外銀への出資は事業の補完関係を重視する−−永易克典・三菱東京UFJ銀行頭取
国内メガバンクの欧米大手銀への出資が相次いでいる。今後の最大の注目は、三菱UFJフィナンシャル・グループの動向だ。みずほコーポレート銀行のメリルリンチへの、三井住友銀行の英バークレイズへの出資に続き、同グループも欧米メジャープレーヤーへの出資や資本提携があるのか否か。4月に頭取に就任した三菱東京UFJ銀行・永易克典頭取に、出資、買収を軸にした国内外での戦略を聞いた。
--今後の成長分野として、投資銀行業務、リテール、海外の3分野を挙げています。
リテールと投資銀行業務はその内容が変わってきており、今後、期待できる分野という意味だ。リテールでいえば、従来、個人は圧倒的に預金の出し手だったが、住宅ローンに加え、消費者金融、カード、投信、年金保険などカネの借り手や運用資金の出し手としても登場するようになってきた。その動きが、この5年で顕著になってきている。トータルのマーケットが拡大しているわけではないが、ビジネスチャンスは非常に増えてきている。
投資銀行部門は欧米では同部門にあらずんば人にあらずというほど収益力があった。ところがサブプライム問題が飛び火している。
投資銀行部門は非常に金融ハイテクを使う、あるいはM&Aの世界をみると時代の大きな流れでもあるし、そういったものにコミットした商売を行っていく。エクイティにしても何にしてもプライマリーの世界は非常に華やかだが、実はセカンダリーの世界、ここに介在することで大きなビジネスチャンスがある。
海外は、特にアジアを中心に成長のスピードが速い。パイ自体が拡大しており、ここにビジネスチャンスを見いだすのは当然だ。
今後、数年を展望した場合、やはり、この3分野あたりが成長分野になる。他の分野を無視するということは全然ない。着実にやっていくが、伸びる分野、伸びの中心はそのあたりが中心になっていくだろう。
--アジア各国で、出資を含めた地元銀行との提携が活発です。中国では拠点を増やす動きもあります。
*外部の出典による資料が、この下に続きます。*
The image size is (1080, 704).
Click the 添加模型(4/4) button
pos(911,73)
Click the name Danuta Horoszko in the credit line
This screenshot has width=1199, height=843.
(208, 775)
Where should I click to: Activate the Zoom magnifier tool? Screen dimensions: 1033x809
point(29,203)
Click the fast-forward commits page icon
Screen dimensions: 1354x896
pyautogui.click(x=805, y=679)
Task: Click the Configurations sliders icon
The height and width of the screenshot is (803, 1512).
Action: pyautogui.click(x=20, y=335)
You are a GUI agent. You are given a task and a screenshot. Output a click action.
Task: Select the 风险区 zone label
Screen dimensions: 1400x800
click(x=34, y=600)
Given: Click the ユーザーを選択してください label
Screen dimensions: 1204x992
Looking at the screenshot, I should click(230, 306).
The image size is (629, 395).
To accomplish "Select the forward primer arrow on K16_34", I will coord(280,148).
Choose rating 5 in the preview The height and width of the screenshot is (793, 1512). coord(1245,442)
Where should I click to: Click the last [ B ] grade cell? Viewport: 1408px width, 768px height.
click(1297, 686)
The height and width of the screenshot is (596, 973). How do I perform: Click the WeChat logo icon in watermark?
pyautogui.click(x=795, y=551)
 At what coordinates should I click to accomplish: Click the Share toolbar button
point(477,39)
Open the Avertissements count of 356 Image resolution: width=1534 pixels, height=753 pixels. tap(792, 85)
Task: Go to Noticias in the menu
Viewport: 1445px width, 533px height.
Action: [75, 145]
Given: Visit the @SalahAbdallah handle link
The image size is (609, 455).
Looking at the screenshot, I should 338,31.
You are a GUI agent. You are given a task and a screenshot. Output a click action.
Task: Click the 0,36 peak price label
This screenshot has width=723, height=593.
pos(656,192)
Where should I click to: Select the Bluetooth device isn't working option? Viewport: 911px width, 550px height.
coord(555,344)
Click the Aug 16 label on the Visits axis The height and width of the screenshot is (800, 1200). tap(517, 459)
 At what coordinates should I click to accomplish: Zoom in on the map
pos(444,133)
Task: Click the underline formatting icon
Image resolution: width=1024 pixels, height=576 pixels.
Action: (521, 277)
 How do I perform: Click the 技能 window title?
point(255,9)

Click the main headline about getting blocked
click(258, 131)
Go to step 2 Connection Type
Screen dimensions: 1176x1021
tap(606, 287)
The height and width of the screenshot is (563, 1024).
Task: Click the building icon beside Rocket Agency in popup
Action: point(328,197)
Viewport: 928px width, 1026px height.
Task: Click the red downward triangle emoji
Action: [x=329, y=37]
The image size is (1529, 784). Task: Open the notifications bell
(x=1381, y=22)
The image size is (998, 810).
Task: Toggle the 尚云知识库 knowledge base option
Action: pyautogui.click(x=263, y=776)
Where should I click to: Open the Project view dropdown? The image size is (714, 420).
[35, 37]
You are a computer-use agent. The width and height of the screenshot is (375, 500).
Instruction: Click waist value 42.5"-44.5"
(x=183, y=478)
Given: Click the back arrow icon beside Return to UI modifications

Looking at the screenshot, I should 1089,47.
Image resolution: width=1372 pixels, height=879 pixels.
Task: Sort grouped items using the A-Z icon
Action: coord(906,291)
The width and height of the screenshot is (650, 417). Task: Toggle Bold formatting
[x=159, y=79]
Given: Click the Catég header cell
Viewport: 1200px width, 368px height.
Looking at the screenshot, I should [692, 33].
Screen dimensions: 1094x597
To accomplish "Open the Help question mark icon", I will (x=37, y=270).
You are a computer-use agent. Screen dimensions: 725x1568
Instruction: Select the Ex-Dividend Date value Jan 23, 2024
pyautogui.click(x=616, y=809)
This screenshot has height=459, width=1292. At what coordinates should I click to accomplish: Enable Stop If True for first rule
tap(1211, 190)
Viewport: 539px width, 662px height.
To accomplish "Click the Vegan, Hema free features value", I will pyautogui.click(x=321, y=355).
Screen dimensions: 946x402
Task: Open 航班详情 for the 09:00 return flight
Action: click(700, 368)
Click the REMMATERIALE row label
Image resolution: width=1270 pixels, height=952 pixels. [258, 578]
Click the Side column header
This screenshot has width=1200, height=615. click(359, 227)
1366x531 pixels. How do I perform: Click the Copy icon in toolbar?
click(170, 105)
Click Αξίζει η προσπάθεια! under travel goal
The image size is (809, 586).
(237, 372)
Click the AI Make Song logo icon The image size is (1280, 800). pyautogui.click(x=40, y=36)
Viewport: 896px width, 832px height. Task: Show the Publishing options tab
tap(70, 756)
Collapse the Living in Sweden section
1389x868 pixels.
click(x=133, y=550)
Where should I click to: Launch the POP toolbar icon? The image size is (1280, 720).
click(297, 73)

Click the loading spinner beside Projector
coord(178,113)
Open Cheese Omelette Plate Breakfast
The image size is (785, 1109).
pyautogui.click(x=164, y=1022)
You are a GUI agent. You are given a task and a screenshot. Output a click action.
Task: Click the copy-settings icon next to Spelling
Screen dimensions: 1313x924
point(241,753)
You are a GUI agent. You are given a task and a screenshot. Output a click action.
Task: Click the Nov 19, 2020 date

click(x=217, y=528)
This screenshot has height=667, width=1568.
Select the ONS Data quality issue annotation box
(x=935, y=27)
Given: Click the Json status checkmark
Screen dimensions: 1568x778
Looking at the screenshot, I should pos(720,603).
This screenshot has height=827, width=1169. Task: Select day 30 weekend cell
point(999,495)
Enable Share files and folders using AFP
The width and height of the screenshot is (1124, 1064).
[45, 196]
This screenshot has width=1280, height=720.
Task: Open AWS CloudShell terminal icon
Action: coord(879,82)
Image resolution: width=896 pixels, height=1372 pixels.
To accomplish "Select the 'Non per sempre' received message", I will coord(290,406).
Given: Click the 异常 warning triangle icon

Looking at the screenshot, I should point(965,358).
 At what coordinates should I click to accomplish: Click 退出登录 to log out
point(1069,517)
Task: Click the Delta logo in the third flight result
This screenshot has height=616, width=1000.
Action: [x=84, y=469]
中国に関しては現地法人化している。中国国内だけでもエクスポージャーは1兆円弱ぐらいあり、外銀としてはナンバー1だ。派手さはないが、商業銀行としてのプレゼンスやパフォーマンスは非常に高いものがある。これをベースに現在の11拠点を早く15拠点ぐらいにはしたい。5月に現地に行ってきたが、年10%という強力な成長を実感してきた。ほかでもアジアでは香港、シンガポールも良好な環境だ。ほかのASEAN諸国や豪州、次にはインドという巨象も控えている。そして中東、カザフスタンなども魅力的だ。欧州でいえば、旧東欧やロシア。こう考えると、商売のネタ、ビジネスチャンスは非常に豊富だ。そういったところでプレゼンスを伸ばす必要がある。
邦銀もようやく海外展開しても大丈夫な状態になりつつある。われわれもグローバルベースで稼いでいく。上場している大手メーカーなどに比べ、まだまだ低いが現在17%の海外比率(業務粗利益ベース)を早く20%にしたい。